While Daryl believes nothing can be done about those who refuse engagement, he believes the LGBTQ community shouldn’t be so quick to throw stones and instead be more aware about why others say the things they say.
“Not everyone who uses the word ‘faggot’ or who thinks that being transgender is ‘abnormal’ is immediately homophobic or transphobic,” he said.
“We can choose to see the goodness in others first (even though I know it is often very hard to do that), because if we don’t even give them a chance to learn and change, then are we really advocating for change or simply venting our own anger and frustration?”
Politics won’t change much in Singapore LGBT progress
Singapore was recently in the news over LGBT progress, when the country voted against a United Nations bill for safeguards against LGBT discrimination although a minister pointed to the youth as a more open populace on the matter.
To this, Daryl believes that there is a misconception that political and law movements will make LGBT progress better.

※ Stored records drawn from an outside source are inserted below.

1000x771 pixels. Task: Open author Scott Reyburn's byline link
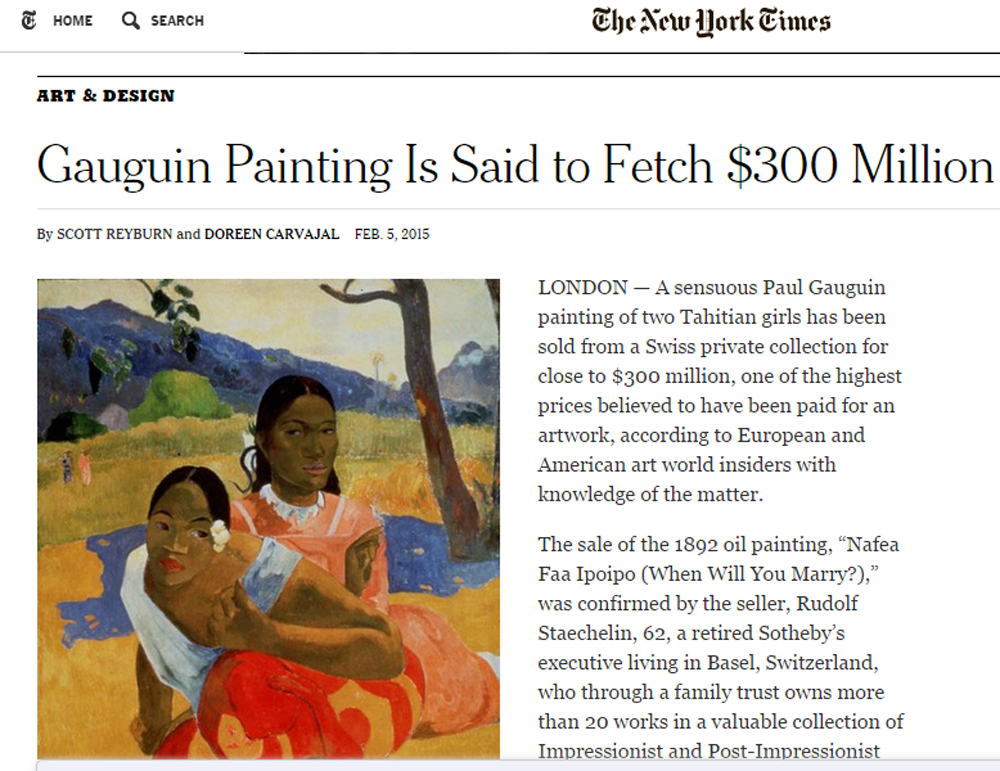tap(114, 234)
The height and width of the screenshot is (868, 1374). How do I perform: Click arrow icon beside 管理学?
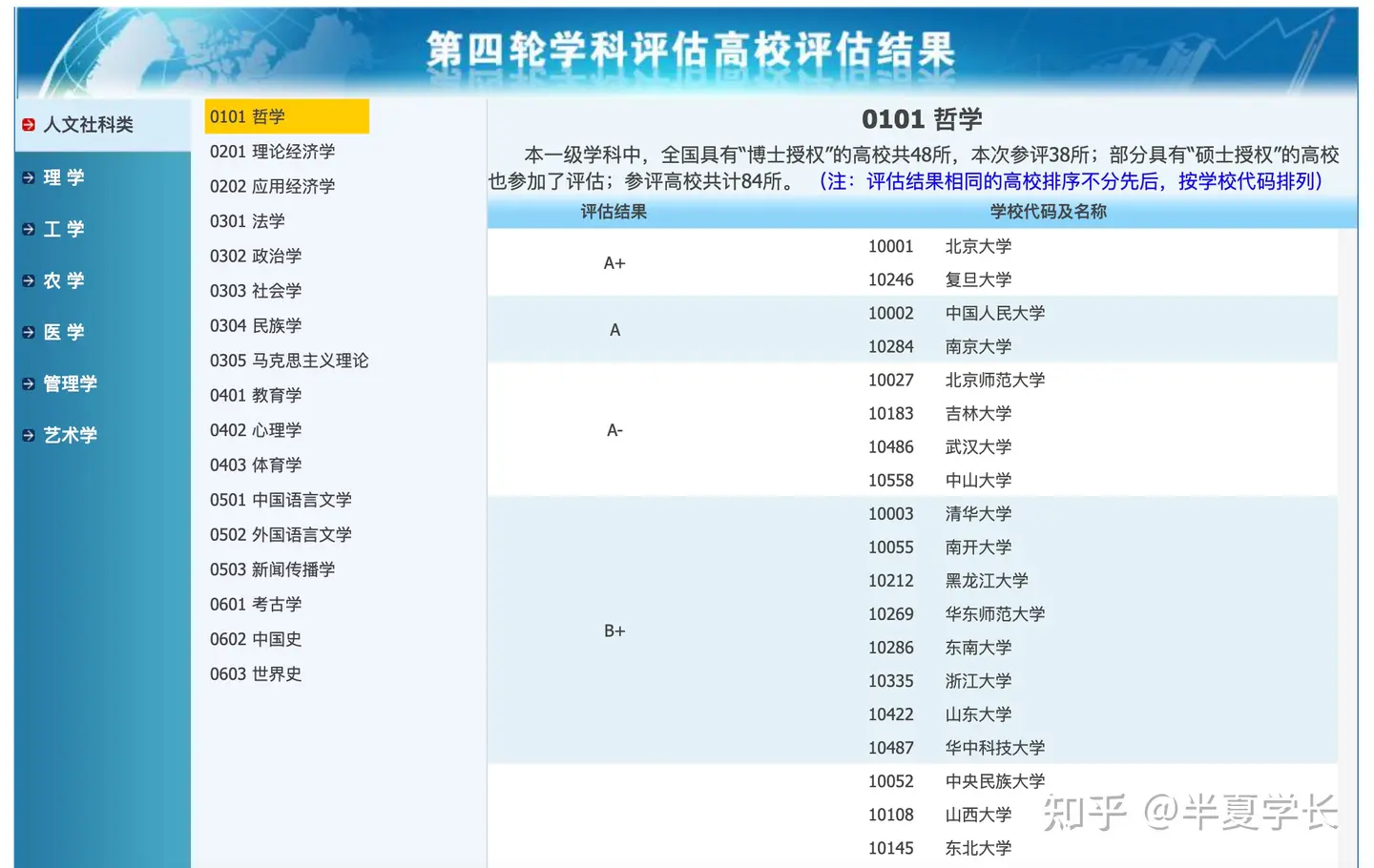tap(29, 383)
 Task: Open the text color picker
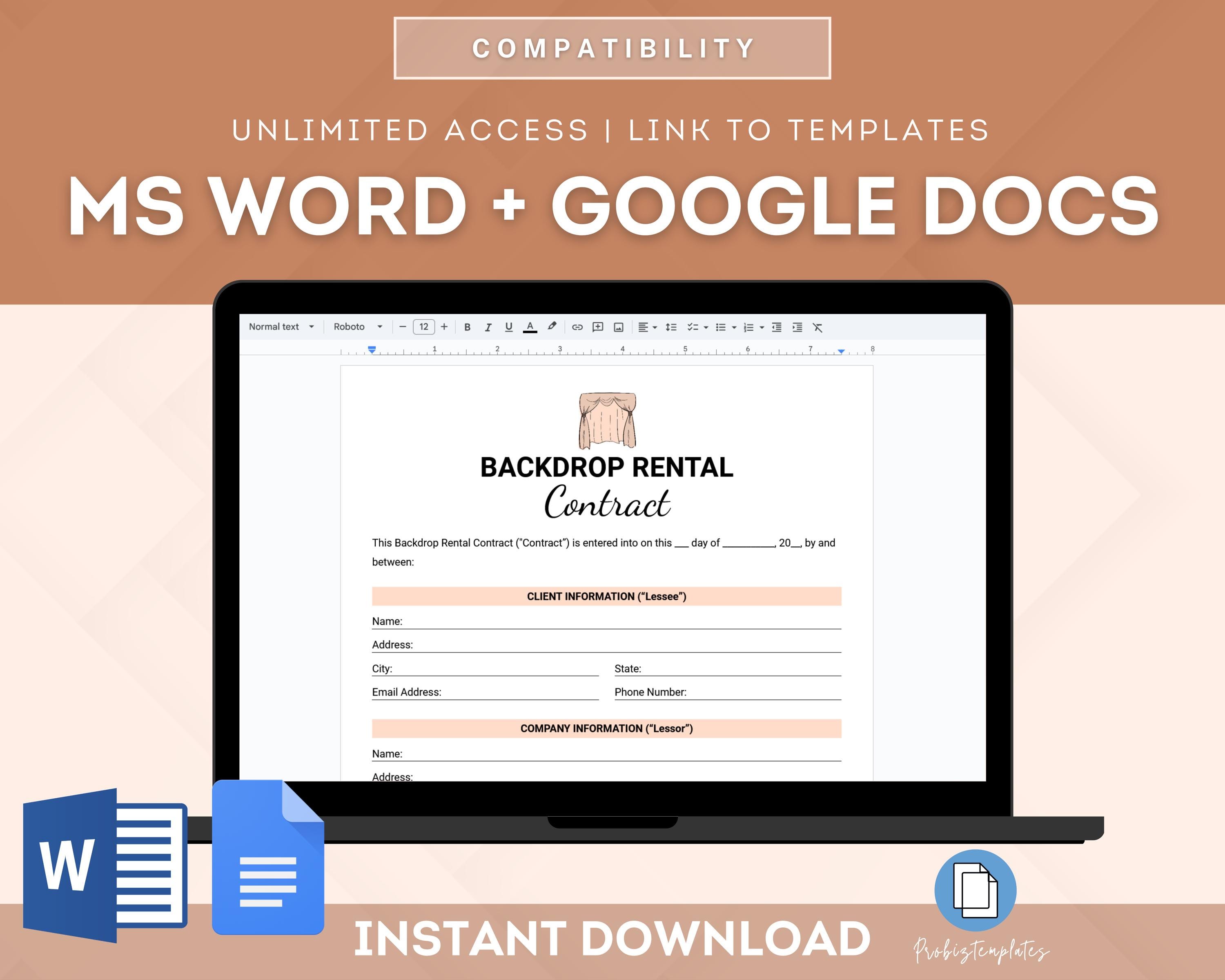[530, 327]
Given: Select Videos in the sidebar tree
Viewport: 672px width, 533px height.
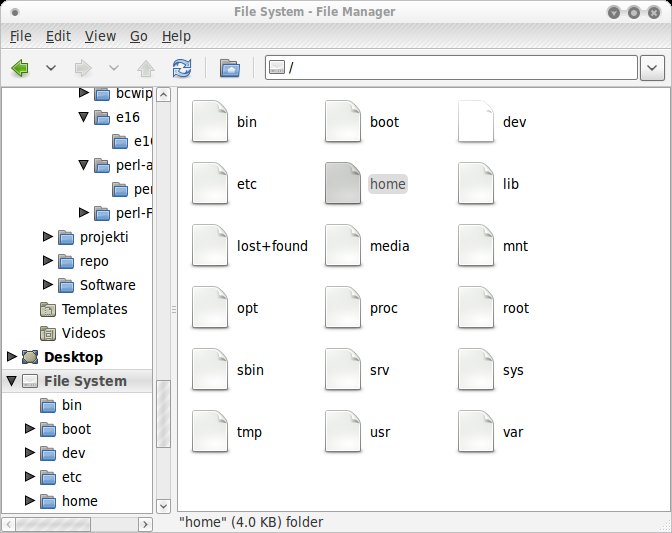Looking at the screenshot, I should pyautogui.click(x=83, y=333).
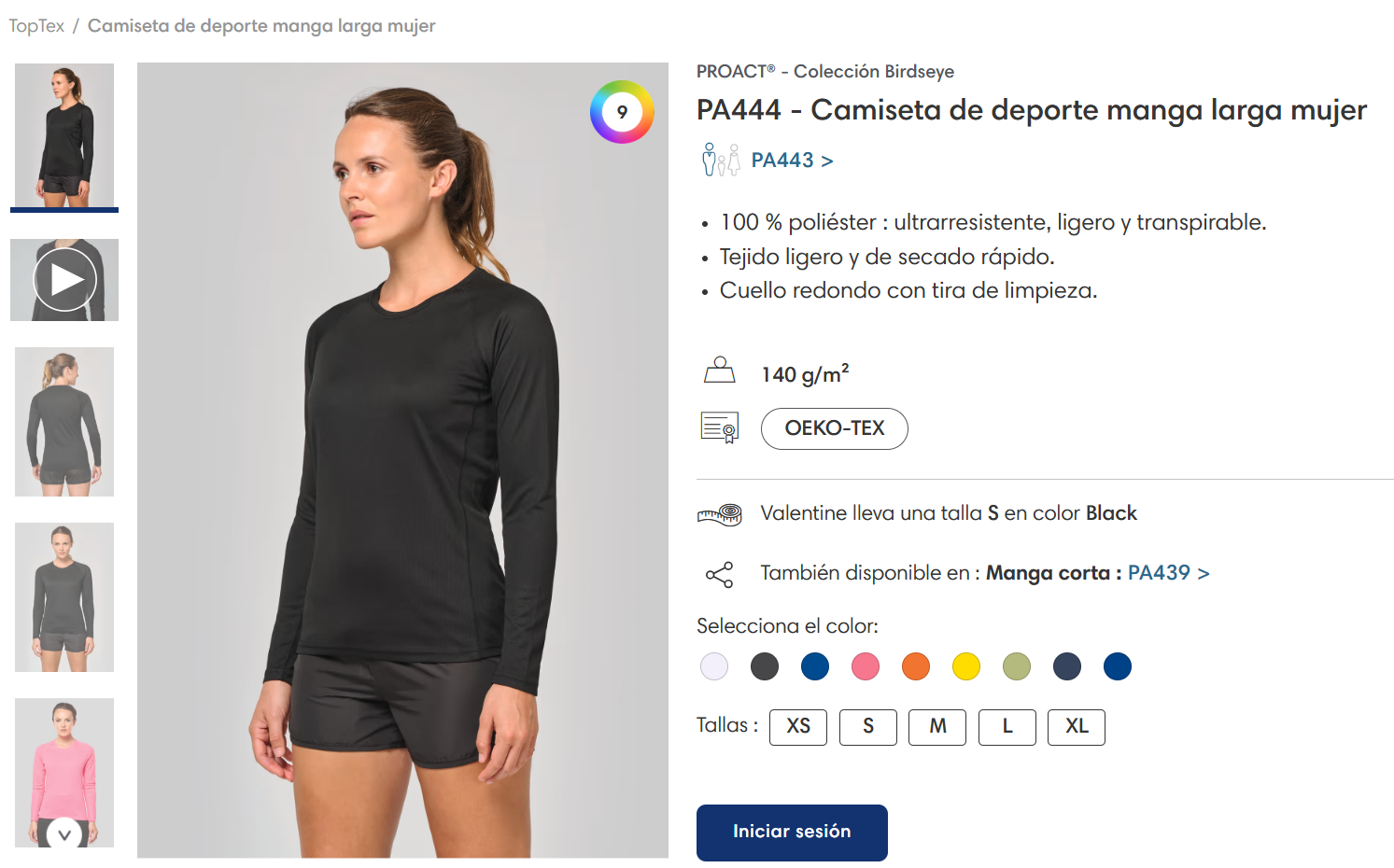The height and width of the screenshot is (868, 1394).
Task: Play the product video thumbnail
Action: coord(64,280)
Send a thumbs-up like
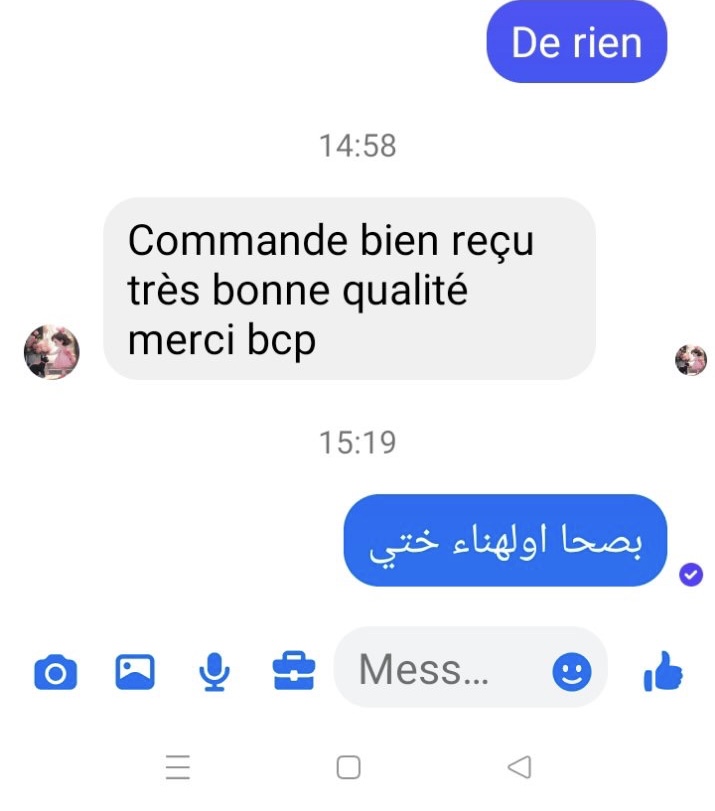 pos(663,671)
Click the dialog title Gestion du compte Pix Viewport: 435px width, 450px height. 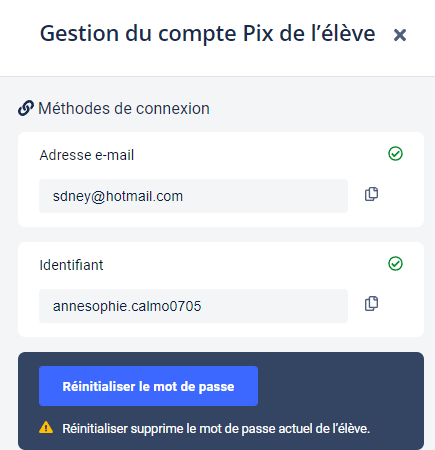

The truth is vastly different: after marriage equality was passed, violence against LGBTs increased in France and anti-gay groups in the US now target transgender bathroom laws and workplace discrimination rights.
“The truth, as we have seen around the globe, is that it won’t… legal change does not mean social change will happen immediately; it just makes it slightly easier,” said Daryl.
In Singapore, he believes community initiatives such as HIV/AIDS awareness with gayhealth.sg and organisations to help different groups in the LGBTQ population such as The T Project and Jejaka are a step in the right direction.
But he advocates more to come forward.
“Change will come, but it will come slowly, one person at a time. It is up to each of us, not the ‘activists’ or Pink Dot or the government to create a safer and more open society for us,” said Daryl.
“The first thing we must have is hope. That is, I think, what activists mainly do – to give hope, to believe, to be hopelessly idealistic that one day, things will change. The rest of the work is up to everyone of us to do with that hope of a better age.”